Re: unexpected result with rcu_nocbs option

"Paul E. McKenney" <paulmck@xxxxxxxxxx> · Thu, 1 Aug 2024 08:28:48 -0700

On Thu, Aug 01, 2024 at 10:52:15AM -0400, Olivier Langlois wrote:
> the initial parsing is fine...
> 
> Aug 01 14:05:51 aws-dublin kernel: rcu: Hierarchical RCU
> implementation.
> Aug 01 14:05:51 aws-dublin kernel: rcu:         RCU restricting CPUs
> from NR_CPUS=128 to nr_cpu_ids=4.
> Aug 01 14:05:51 aws-dublin kernel:         Rude variant of Tasks RCU
> enabled.
> Aug 01 14:05:51 aws-dublin kernel:         Tracing variant of Tasks RCU
> enabled.
> Aug 01 14:05:51 aws-dublin kernel: rcu: RCU calculated value of
> scheduler-enlistment delay is 10 jiffies.
> Aug 01 14:05:51 aws-dublin kernel: rcu: Adjusting geometry for
> rcu_fanout_leaf=16, nr_cpu_ids=4
> Aug 01 14:05:51 aws-dublin kernel: RCU Tasks Rude: Setting shift to 2
> and lim to 1 rcu_task_cb_adjust=1.
> Aug 01 14:05:51 aws-dublin kernel: RCU Tasks Trace: Setting shift to 2
> and lim to 1 rcu_task_cb_adjust=1.
> Aug 01 14:05:51 aws-dublin kernel: NR_IRQS: 8448, nr_irqs: 456,
> preallocated irqs: 16
> Aug 01 14:05:51 aws-dublin kernel: NO_HZ: Full dynticks CPUs: 1-2.
> Aug 01 14:05:51 aws-dublin kernel: rcu:         Offload RCU callbacks
> from CPUs: 1-2.
> Aug 01 14:05:51 aws-dublin kernel: rcu: srcu_init: Setting srcu_struct
> sizes based on contention.
> 
> On Thu, 2024-08-01 at 10:28 -0400, Olivier Langlois wrote:
> > this is with kernel 6.10.2
> > 
> > I have these options set on the boot command line:
> > isolcpus=0,1,2 nohz_full=1,2 rcu_nocbs=1,2
> > 
> > $ ps -eo pid,cpuid,comm | grep rcuog
> >      18     3 rcuog/0
> >      38     0 rcuog/2
> > 
> > I do not understand why a rcuog task is spawn for cpu0.
> > I would have expected to have one for cpu1.

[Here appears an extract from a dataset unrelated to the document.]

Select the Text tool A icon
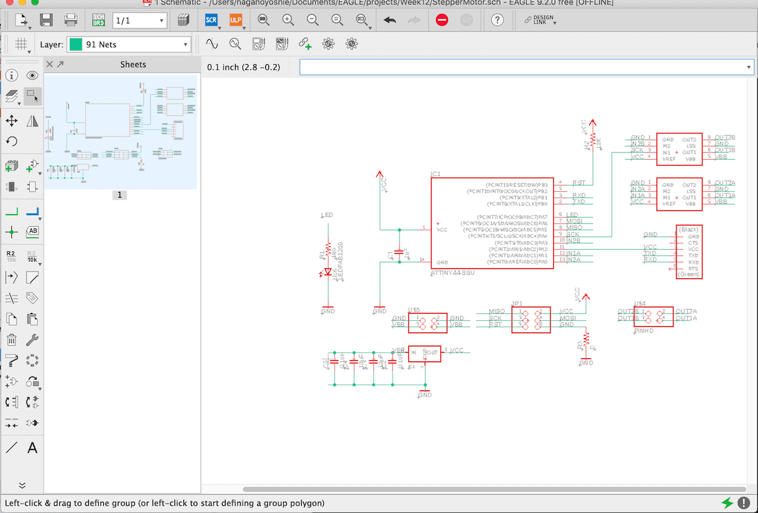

These handle grace periods, each for a group of CPUs.  You should have one
rcuog kthread for each group of roughly sqrt(nr_cpu_ids) that contains at
least one offloaded CPU, in your case, sqrt(4), which is 2.  You could
use the rcutree.rcu_nocb_gp_stride kernel boot parameter to override
this default, for example, you might want rcutree.rcu_nocb_gp_stride=4
in your case.

> > I do have a
> >      31     3 rcuos/1
> > 
> > I am not familiar enough with rcu to know what rcuos is for.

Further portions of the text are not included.